Ori auto-detects Ollama at localhost:11434. No configuration needed — just switch to an Ollama model in the model selector.
ModelSizeBest for
llama3.1:8b4.7 GBGeneral use, good balance
llama3.1:70b40 GBBest quality (needs 48GB+ RAM)
codellama:13b7.4 GBCode generation and analysis
mistral:7b4.1 GBFast, good for simple tasks
phi3:medium7.9 GBStrong reasoning for its size

Custom Ollama URL

If Ollama runs on a different machine or port, configure it in Settings or in ~/.ori/config.json:
{
  "ollamaUrl": "http://192.168.1.100:11434"
}

Hardware requirements

SetupRAMGPU VRAMExperience
Minimum (7B model)8 GB6 GBUsable, slower responses
Recommended (13B model)16 GB8 GBGood quality and speed
Ideal (70B model)64 GB24 GB+Near-cloud quality
Ollama models run on your CPU/GPU. Response speed depends on your hardware.
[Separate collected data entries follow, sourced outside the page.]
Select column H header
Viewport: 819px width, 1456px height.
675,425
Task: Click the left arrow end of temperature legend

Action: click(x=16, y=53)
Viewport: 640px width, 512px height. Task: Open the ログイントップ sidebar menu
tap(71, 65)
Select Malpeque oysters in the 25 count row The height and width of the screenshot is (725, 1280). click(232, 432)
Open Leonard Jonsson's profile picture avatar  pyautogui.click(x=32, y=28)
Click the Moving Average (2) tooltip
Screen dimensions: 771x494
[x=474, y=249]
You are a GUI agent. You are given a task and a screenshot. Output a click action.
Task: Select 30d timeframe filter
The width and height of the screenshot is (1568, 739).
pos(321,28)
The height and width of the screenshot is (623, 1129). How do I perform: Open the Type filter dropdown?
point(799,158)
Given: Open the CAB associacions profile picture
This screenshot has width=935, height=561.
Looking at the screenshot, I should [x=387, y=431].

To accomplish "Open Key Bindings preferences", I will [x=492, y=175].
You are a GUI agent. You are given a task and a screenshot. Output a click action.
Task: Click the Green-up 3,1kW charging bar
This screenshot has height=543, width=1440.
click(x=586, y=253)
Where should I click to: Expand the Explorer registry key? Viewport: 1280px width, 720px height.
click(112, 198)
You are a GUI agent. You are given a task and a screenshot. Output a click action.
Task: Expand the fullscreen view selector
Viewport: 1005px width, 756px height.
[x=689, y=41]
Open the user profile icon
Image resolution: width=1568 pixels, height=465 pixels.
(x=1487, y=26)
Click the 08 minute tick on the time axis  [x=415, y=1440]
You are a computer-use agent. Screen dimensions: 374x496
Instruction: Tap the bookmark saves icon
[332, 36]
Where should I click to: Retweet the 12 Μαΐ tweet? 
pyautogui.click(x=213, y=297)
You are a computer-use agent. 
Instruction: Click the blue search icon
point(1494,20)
For the fastest experience, use a cloud provider (Anthropic, OpenAI, Google) — for maximum privacy, use Ollama.

Limitations

Local models are powerful but have some limitations compared to cloud models:
  • Smaller context windows — typically 4K-8K tokens vs 100K+ for Claude
  • Lower reasoning quality — for complex multi-step tasks, cloud models perform better
  • No vision — most local models can’t analyze screenshots (computer use works but visual understanding is limited)
  • Slower — response time depends on your hardware
Best of both worlds: Use Ollama for private, everyday tasks and switch to Anthropic/OpenAI for complex reasoning. Ori lets you switch models per-conversation.